(EXERCISE DESCRIPTION) Using the material that follows, identify and copy each line with the string "sidebar".
#####
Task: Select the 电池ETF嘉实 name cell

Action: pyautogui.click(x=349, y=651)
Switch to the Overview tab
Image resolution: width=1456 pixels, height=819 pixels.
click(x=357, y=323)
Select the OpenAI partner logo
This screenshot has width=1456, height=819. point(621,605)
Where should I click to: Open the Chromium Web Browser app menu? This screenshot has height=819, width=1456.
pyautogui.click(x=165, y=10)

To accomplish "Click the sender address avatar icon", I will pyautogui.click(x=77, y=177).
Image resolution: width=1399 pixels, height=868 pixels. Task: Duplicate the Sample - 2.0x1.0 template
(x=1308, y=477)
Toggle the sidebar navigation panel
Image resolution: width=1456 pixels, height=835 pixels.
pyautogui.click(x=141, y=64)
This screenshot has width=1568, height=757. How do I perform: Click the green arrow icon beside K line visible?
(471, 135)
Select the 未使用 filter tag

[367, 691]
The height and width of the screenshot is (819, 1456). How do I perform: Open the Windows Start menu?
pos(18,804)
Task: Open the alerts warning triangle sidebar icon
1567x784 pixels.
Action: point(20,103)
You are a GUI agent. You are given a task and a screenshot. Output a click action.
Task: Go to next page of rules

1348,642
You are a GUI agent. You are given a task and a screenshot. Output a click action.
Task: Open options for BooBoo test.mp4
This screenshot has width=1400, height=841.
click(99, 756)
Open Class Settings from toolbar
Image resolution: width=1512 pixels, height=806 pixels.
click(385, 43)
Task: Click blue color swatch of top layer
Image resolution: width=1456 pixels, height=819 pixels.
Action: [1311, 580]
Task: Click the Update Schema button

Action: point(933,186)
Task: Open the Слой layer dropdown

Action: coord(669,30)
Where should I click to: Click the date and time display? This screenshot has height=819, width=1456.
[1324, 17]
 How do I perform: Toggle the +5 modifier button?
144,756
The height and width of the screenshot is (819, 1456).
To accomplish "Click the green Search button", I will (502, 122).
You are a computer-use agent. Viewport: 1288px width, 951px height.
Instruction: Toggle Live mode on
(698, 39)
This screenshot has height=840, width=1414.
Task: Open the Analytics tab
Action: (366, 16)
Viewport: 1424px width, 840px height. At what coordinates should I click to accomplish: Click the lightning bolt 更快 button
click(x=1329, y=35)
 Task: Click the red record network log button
#####
(ANSWER TO THIS PROBLEM)
Toggle the sidebar navigation panel
Task: Open the alerts warning triangle sidebar icon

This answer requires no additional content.